Re: [PATCH] mm/mglru: fix cgroup OOM during MGLRU state switching
From: Kairui Song
Date: Mon Mar 02 2026 - 03:01:41 EST
On Mon, Mar 2, 2026 at 3:43 PM Yafang Shao <laoar.shao@xxxxxxxxx> wrote:
>
> On Mon, Mar 2, 2026 at 2:58 PM Barry Song <21cnbao@xxxxxxxxx> wrote:
> >
> > I assume latency is not a concern for a very rare
> > MGLRU on/off case. Do you require the switch to happen
> > with zero latency?
> > My main concern is the correctness of the code.
> >
> > Now the proposed patch is:
> >
> > + bool lrugen_enabled = smp_load_acquire(&lruvec->lrugen.enabled);
> > + bool lru_draining = smp_load_acquire(&lruvec->lrugen.draining);
> >
> > Then choose MGLRU or active/inactive LRU based on
> > those values.
> >
> > However, nothing prevents those values from changing
> > after they are read. Even within the shrink path,
> > they can still change.
Hi all,
> If these values are changed during reclaim, the currently running
> reclaimer will continue to operate with the old settings, while any
> new reclaimer processes will adopt the new values. This approach
> should prevent any immediate issues, but the primary risk of this
> lockless method is the potential for a user to rapidly toggle the
> MGLRU feature, particularly during an intermediate state.
>
> >
> > So I think we need an rwsem or something similar here —
> > a read lock for shrink and a write lock for on/off. The
> > write lock should happen very rarely.
>
> We can introduce a lock-based mechanism in v2.

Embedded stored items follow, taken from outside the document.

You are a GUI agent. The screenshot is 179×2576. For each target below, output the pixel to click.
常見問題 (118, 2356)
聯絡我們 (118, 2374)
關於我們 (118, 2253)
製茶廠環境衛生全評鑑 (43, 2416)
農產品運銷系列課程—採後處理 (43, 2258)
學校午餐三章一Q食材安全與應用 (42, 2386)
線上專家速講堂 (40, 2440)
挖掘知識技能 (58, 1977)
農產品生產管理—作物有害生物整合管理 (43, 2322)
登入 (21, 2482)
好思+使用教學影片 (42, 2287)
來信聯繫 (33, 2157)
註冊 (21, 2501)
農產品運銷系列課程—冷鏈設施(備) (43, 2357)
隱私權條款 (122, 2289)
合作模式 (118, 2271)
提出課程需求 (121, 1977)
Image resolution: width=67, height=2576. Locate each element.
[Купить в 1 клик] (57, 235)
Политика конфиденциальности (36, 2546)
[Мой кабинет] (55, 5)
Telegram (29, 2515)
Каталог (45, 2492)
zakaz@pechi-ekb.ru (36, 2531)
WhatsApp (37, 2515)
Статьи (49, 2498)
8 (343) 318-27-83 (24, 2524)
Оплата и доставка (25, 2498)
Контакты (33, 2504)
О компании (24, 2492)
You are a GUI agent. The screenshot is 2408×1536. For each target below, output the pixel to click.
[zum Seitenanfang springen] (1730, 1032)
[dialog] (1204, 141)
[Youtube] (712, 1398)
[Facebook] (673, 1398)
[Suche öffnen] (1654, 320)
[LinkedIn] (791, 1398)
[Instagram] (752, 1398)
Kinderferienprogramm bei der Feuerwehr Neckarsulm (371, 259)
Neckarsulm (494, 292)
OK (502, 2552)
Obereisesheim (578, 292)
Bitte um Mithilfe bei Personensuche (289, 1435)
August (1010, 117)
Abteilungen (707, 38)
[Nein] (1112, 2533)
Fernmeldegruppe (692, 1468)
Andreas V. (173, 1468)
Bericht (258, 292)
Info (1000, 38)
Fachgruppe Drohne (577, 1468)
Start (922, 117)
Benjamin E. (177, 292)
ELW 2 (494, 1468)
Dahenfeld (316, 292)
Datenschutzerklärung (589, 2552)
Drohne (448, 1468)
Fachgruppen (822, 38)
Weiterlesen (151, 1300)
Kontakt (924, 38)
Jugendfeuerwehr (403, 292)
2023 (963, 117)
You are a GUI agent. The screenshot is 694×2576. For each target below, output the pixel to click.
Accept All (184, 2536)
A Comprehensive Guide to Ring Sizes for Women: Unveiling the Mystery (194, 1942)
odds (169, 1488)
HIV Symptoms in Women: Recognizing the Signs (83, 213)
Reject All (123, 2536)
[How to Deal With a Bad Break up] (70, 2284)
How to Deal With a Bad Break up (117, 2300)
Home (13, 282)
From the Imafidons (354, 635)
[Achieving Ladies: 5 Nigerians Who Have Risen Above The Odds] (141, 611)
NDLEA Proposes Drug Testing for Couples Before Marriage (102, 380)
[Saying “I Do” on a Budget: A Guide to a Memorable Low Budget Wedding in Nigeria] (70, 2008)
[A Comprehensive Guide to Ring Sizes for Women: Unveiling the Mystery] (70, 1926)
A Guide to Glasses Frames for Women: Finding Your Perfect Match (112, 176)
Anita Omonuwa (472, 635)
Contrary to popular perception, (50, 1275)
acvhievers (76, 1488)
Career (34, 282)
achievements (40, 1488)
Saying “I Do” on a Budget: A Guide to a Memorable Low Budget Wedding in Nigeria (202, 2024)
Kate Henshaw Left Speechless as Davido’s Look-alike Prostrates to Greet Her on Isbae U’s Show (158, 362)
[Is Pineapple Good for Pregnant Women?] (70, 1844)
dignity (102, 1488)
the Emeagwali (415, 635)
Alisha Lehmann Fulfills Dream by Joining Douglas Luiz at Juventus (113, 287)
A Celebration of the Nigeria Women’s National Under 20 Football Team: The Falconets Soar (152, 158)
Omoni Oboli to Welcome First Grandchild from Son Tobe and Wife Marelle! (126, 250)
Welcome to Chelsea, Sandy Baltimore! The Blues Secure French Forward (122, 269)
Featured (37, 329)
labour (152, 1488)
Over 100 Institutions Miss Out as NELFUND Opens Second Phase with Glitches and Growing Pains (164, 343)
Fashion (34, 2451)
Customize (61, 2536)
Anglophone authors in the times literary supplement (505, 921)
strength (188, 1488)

I hope we don't need a lock here. Currently there is only a static
key, this patch is already adding more branches, a lock will make
things more complex and the shrinking path is quite performance
sensitive.
> >
> > To be honest, the on/off toggle is quite odd. If possible,
> > I’d prefer not to switch MGLRU or active/inactive
> > dynamically. Once it’s set up during system boot, it
> > should remain unchanged.
>
> While it is well-suited for Android environments, it is not viable for
> Kubernetes production servers, where rebooting is highly disruptive.
> This limitation is precisely why we need to introduce dynamic toggles.
I agree with Barry, the switch isn't supposed to be a knob to be
turned on/off frequently. And I think in the long term we should just
identify the workloads where MGLRU doesn't work well, and fix MGLRU.
Having two LRUs in the kernel is already very odd.